++++ Data to examine ++++
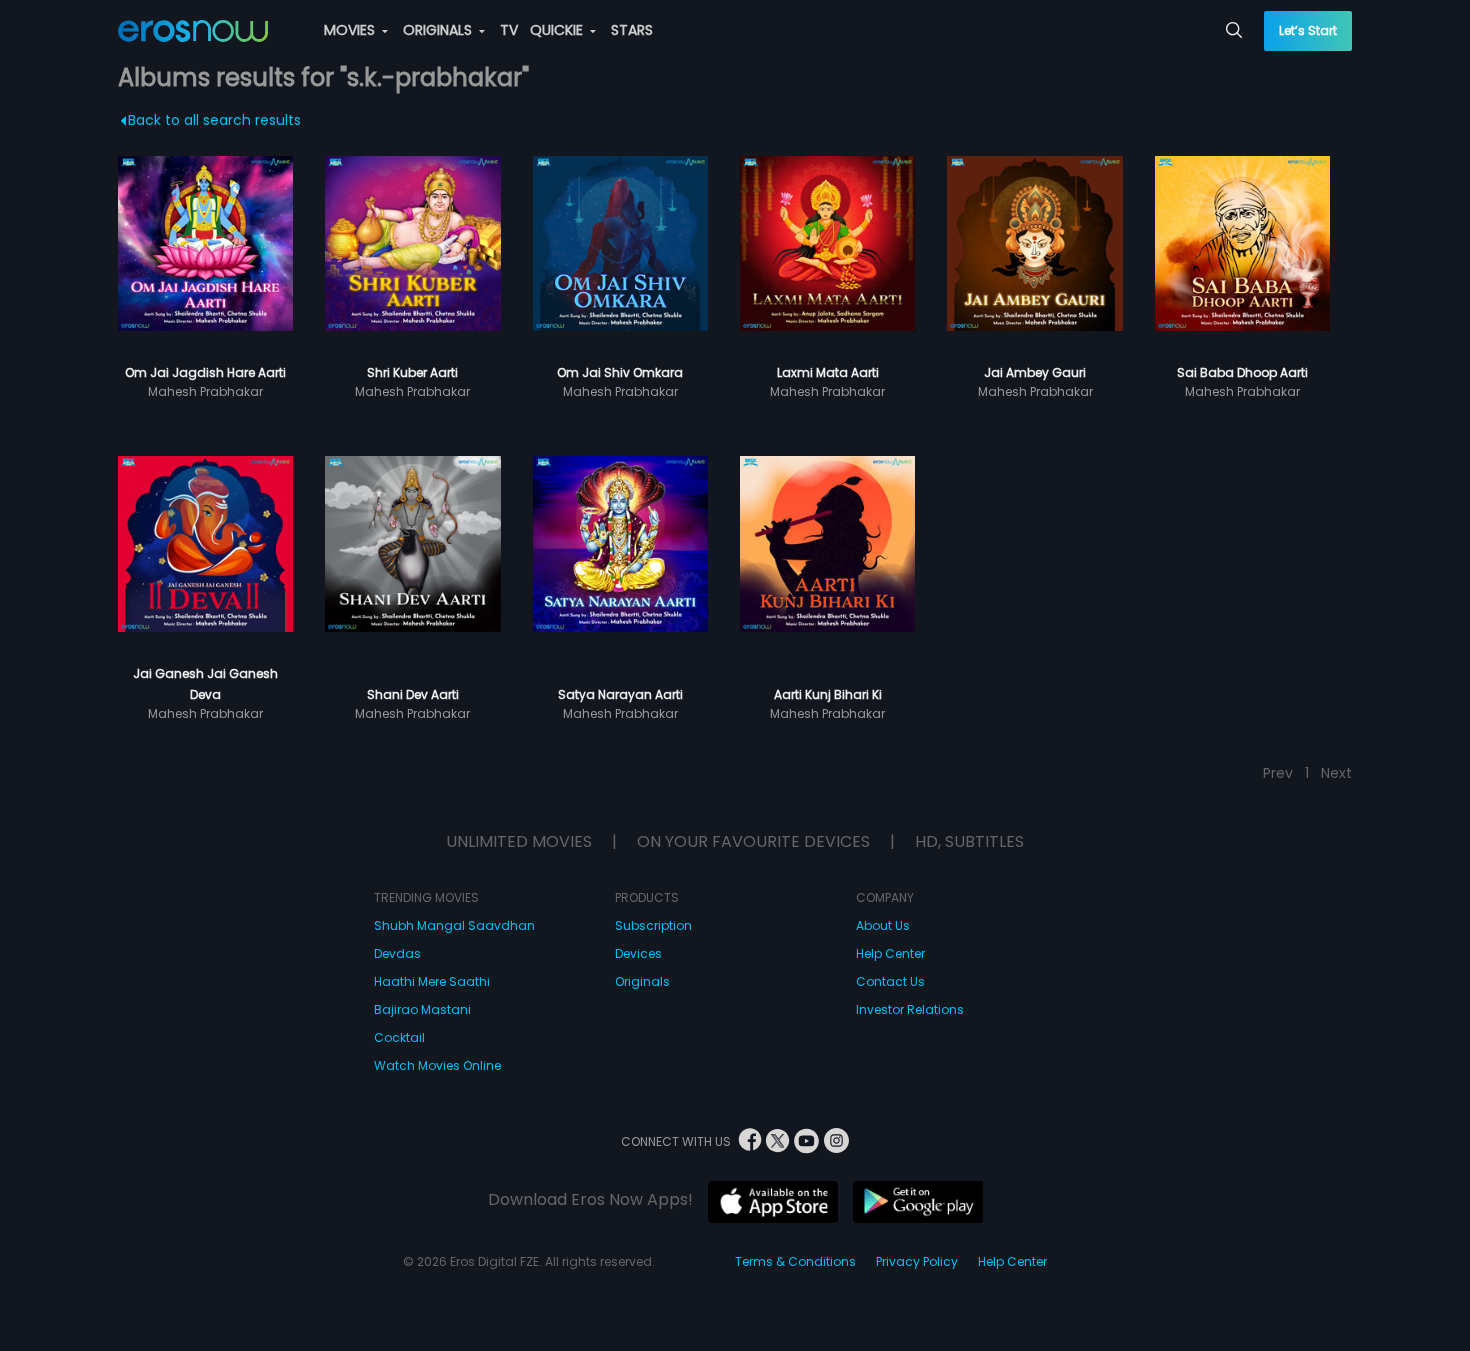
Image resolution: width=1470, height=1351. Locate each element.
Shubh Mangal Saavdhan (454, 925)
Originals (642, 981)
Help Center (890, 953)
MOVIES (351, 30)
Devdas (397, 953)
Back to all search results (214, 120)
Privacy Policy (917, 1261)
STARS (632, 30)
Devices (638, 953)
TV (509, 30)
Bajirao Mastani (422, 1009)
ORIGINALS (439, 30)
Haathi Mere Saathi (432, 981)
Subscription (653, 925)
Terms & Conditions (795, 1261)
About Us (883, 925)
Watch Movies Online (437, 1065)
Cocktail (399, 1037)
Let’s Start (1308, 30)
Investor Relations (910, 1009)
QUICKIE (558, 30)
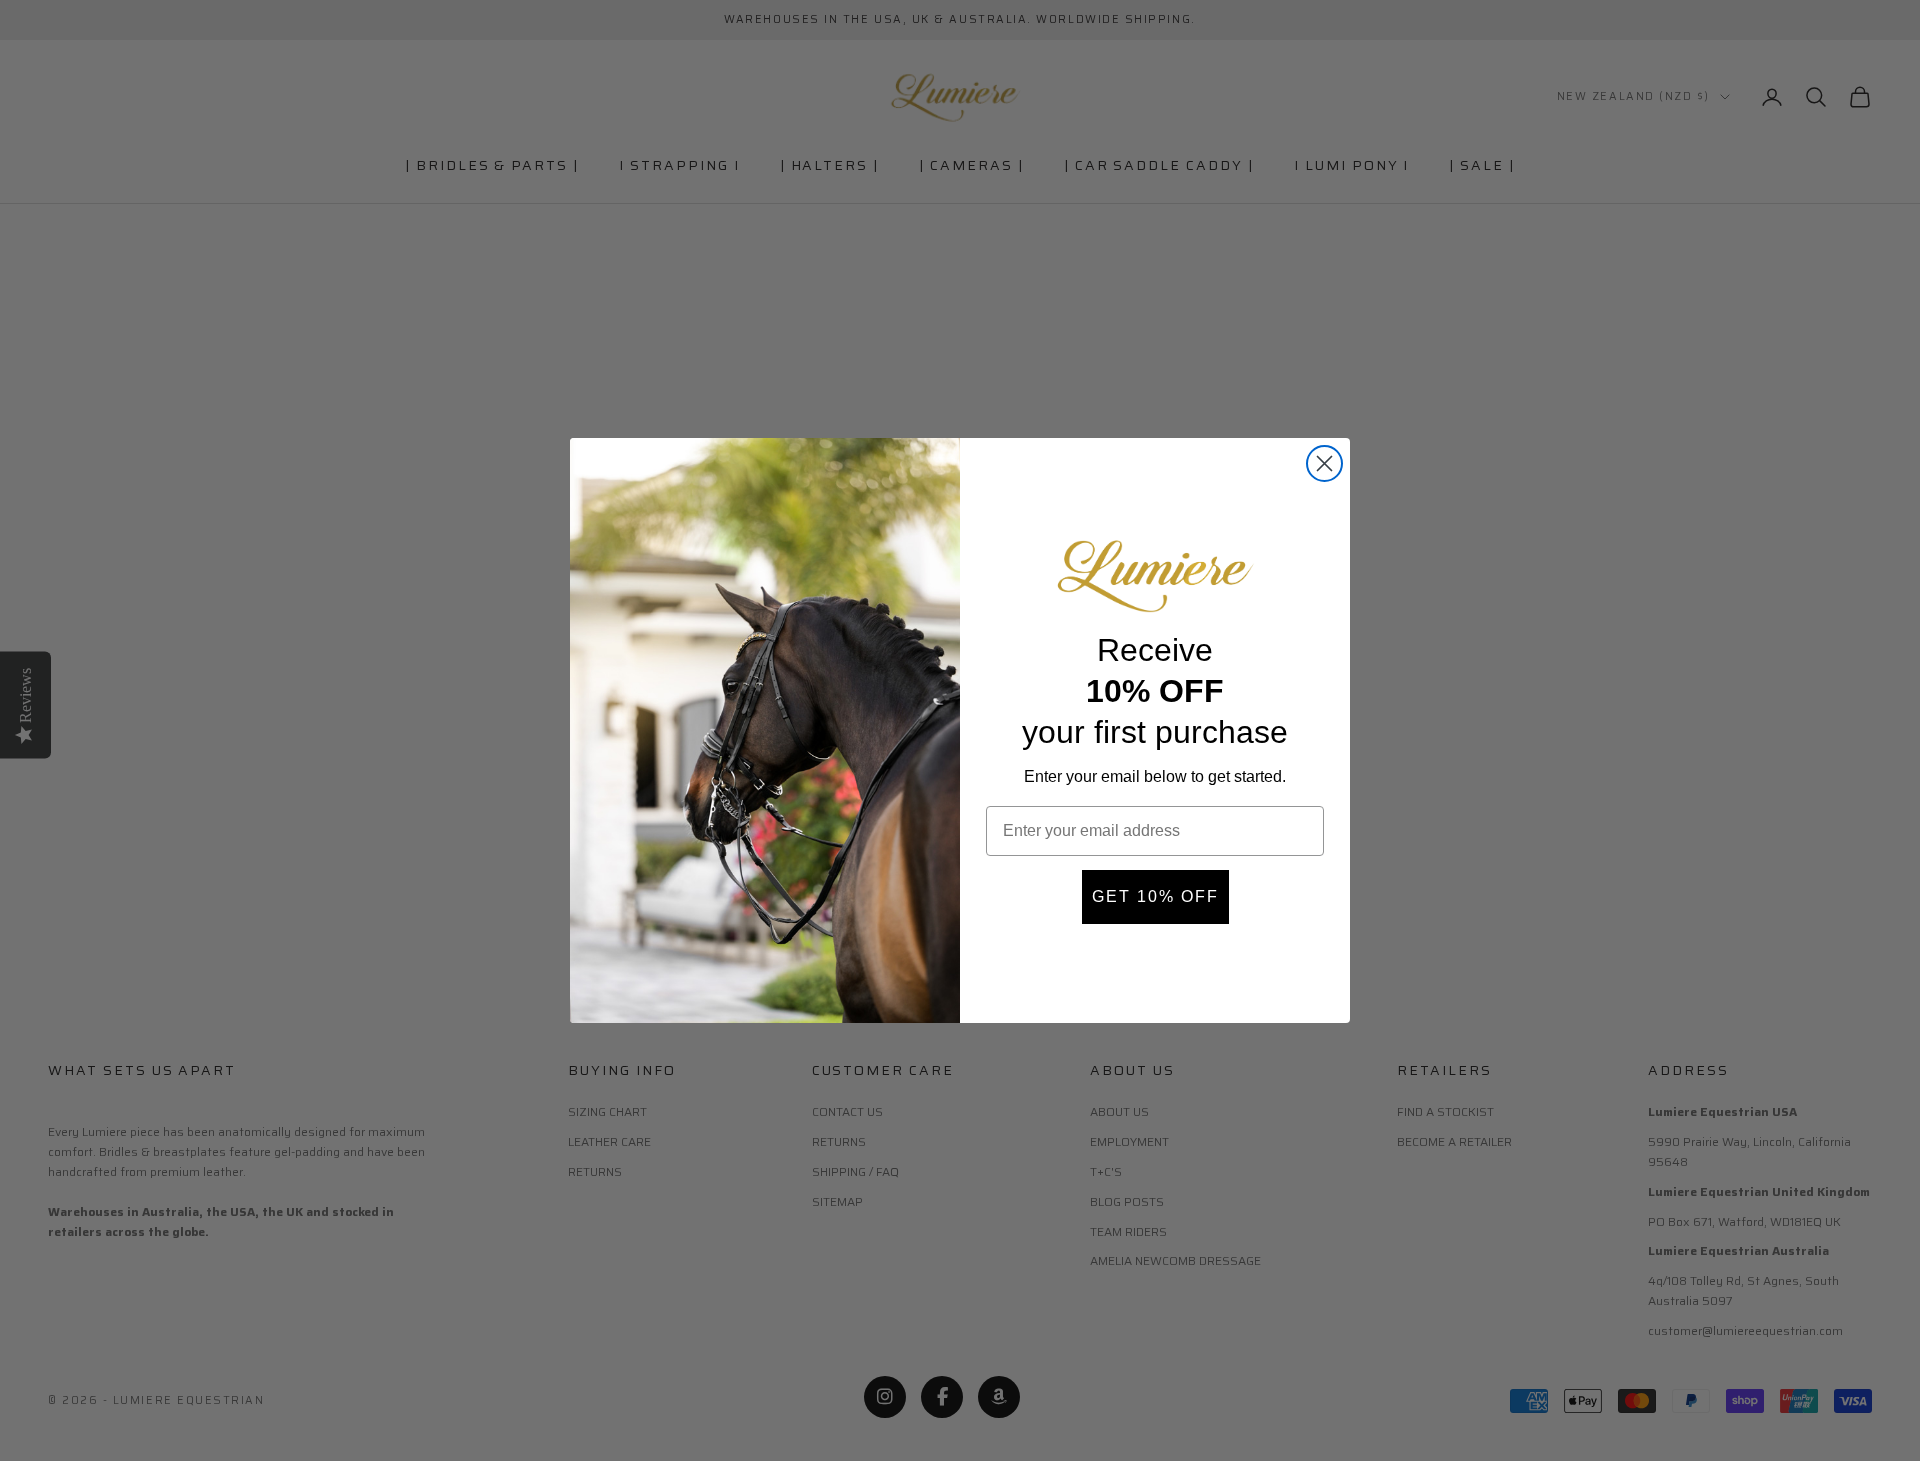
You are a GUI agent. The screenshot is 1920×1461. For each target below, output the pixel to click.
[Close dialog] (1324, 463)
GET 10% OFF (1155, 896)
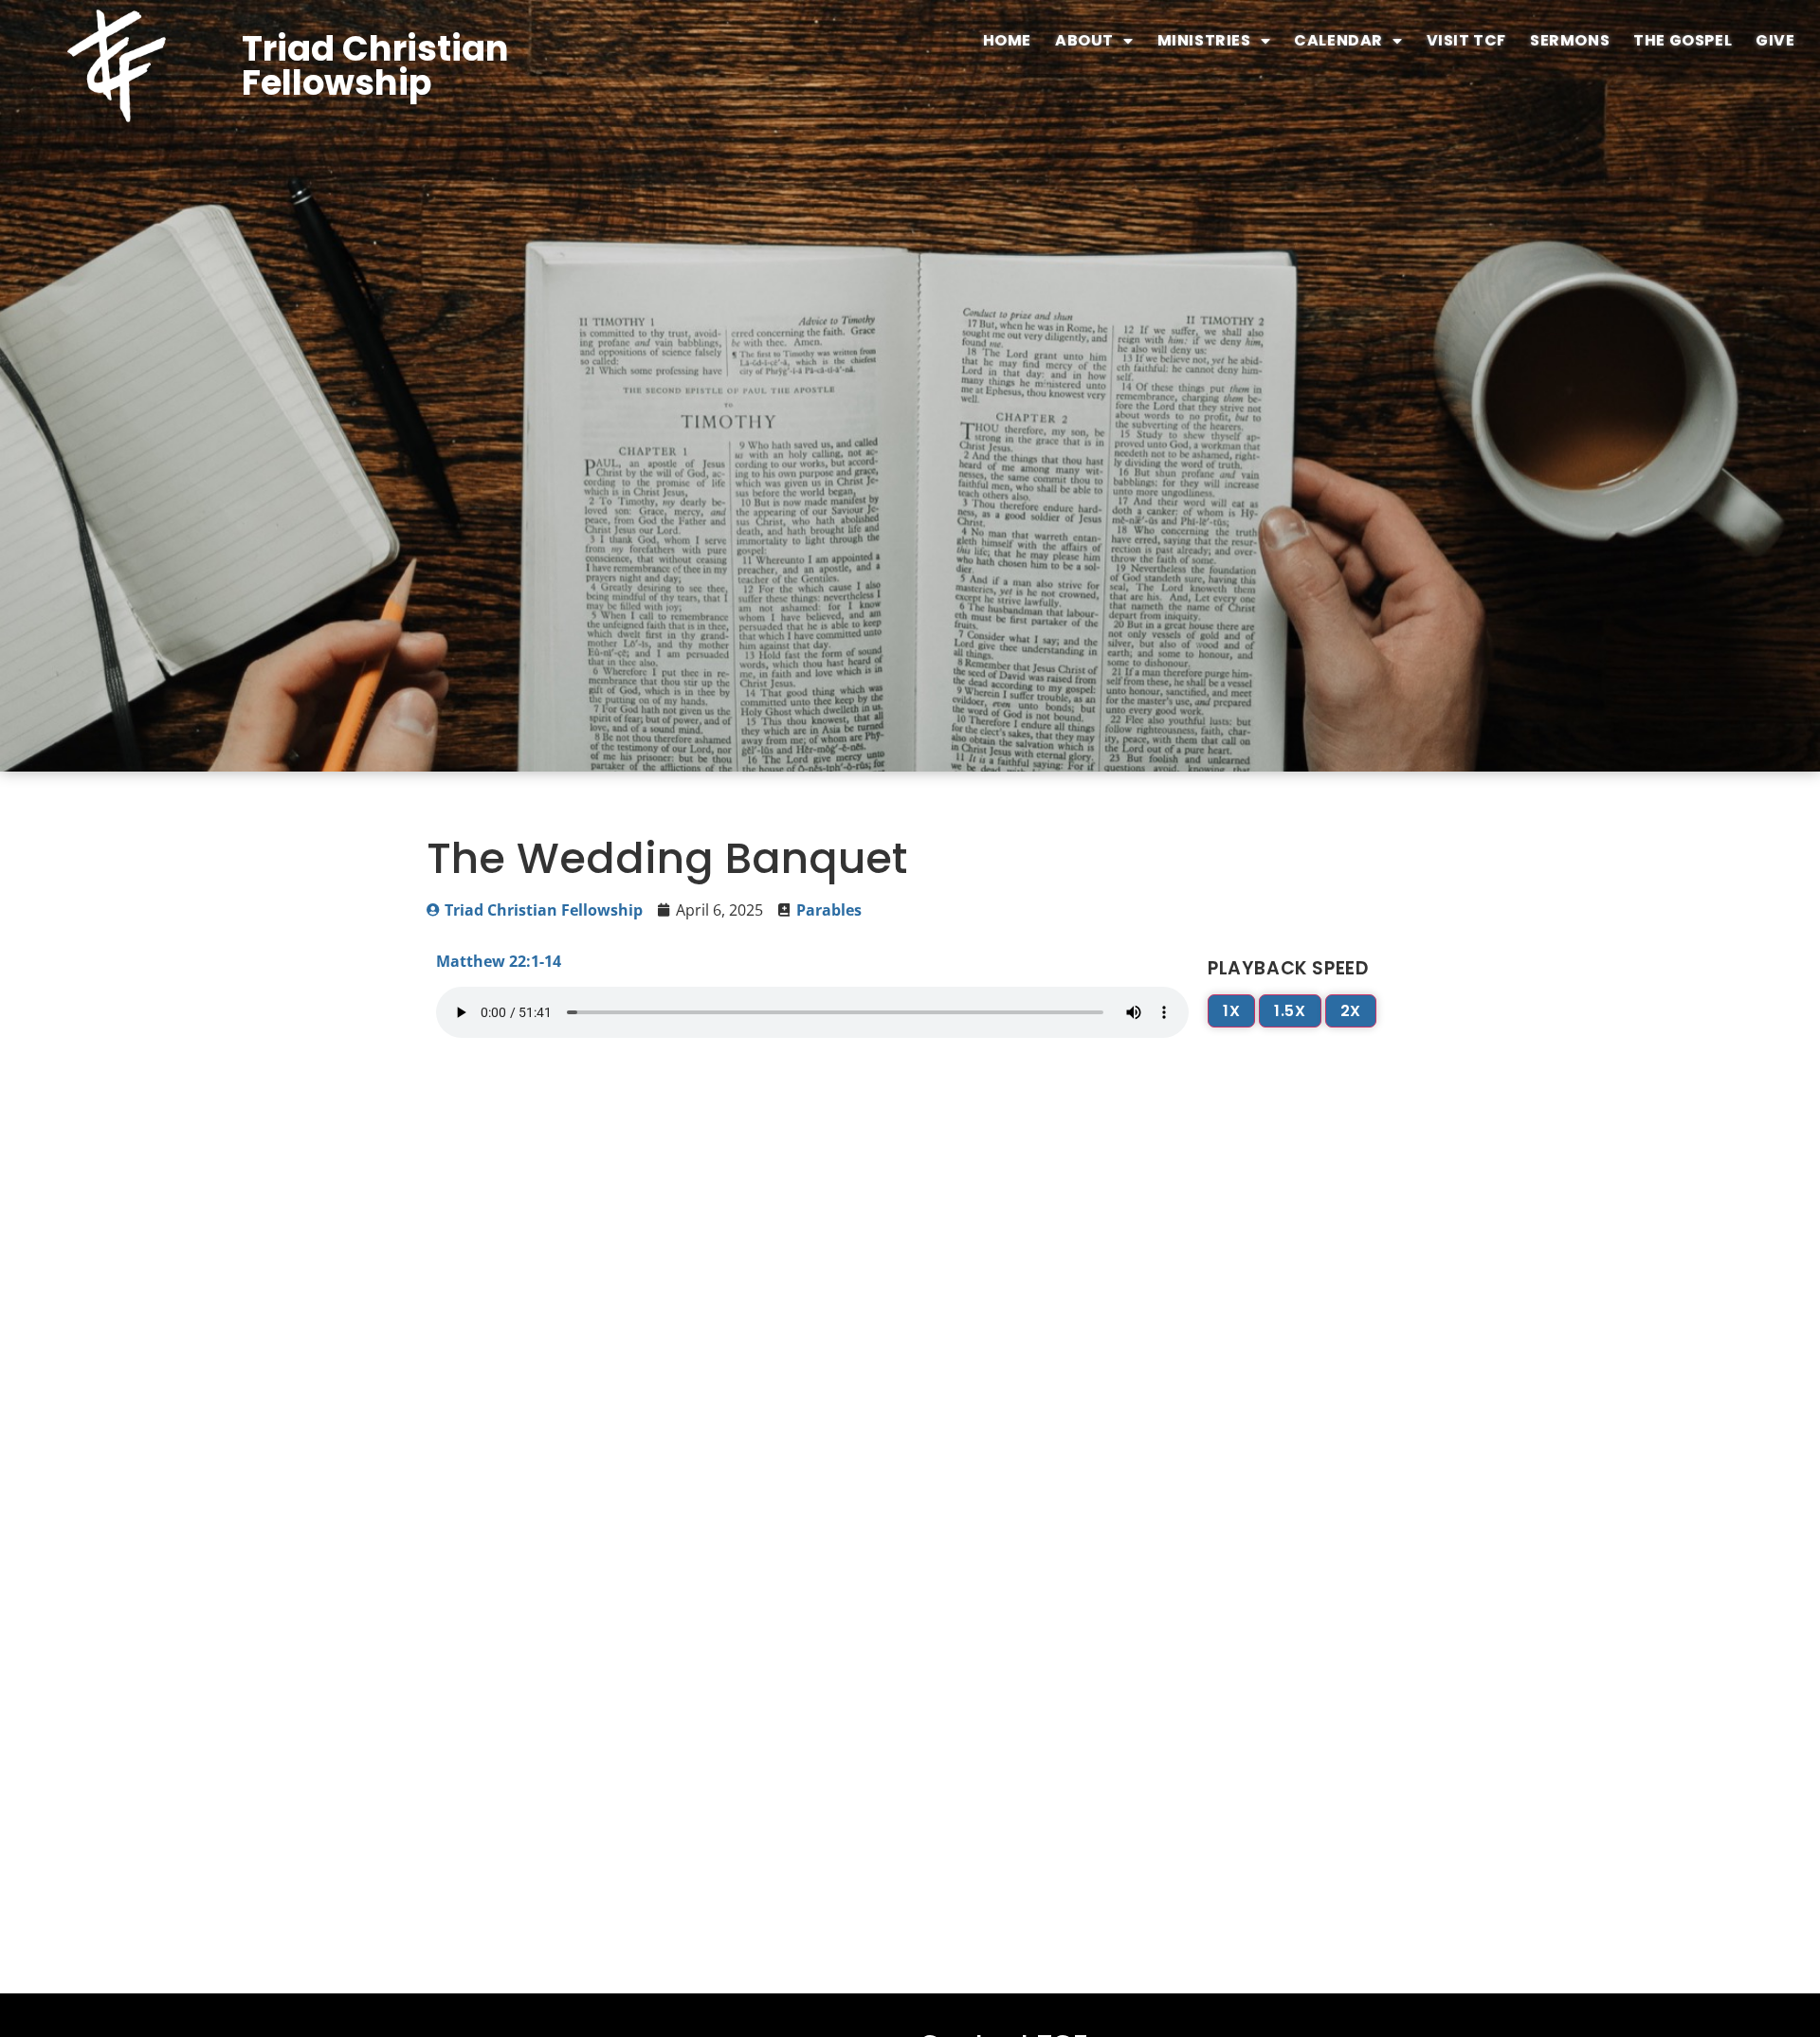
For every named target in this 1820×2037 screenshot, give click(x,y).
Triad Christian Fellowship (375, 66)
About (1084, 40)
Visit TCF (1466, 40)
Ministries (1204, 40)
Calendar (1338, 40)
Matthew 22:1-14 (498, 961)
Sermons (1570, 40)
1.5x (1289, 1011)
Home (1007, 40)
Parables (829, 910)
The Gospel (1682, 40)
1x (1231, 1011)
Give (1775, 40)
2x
++++
• _How to complete this task_
Retype the data above verbatim, minus images.

• _Result for this exercise_
Image resolution: width=1470, height=1351. Locate each element.
Shubh Mangal Saavdhan (454, 925)
Originals (642, 981)
Help Center (890, 953)
MOVIES (351, 30)
Devdas (397, 953)
Back to all search results (214, 120)
Privacy Policy (917, 1261)
STARS (632, 30)
Devices (638, 953)
TV (509, 30)
Bajirao Mastani (422, 1009)
ORIGINALS (439, 30)
Haathi Mere Saathi (432, 981)
Subscription (653, 925)
Terms & Conditions (795, 1261)
About Us (883, 925)
Watch Movies Online (437, 1065)
Cocktail (399, 1037)
Let’s Start (1308, 30)
Investor Relations (910, 1009)
QUICKIE (558, 30)
You are a GUI agent. The screenshot is 1920×1461. For each target below, output the pixel to click.
[Close dialog] (1324, 463)
GET 10% OFF (1155, 896)
For every named target in this 1820×2037 screenshot, give click(x,y).
Triad Christian Fellowship (375, 66)
About (1084, 40)
Visit TCF (1466, 40)
Ministries (1204, 40)
Calendar (1338, 40)
Matthew 22:1-14 (498, 961)
Sermons (1570, 40)
1.5x (1289, 1011)
Home (1007, 40)
Parables (829, 910)
The Gospel (1682, 40)
1x (1231, 1011)
Give (1775, 40)
2x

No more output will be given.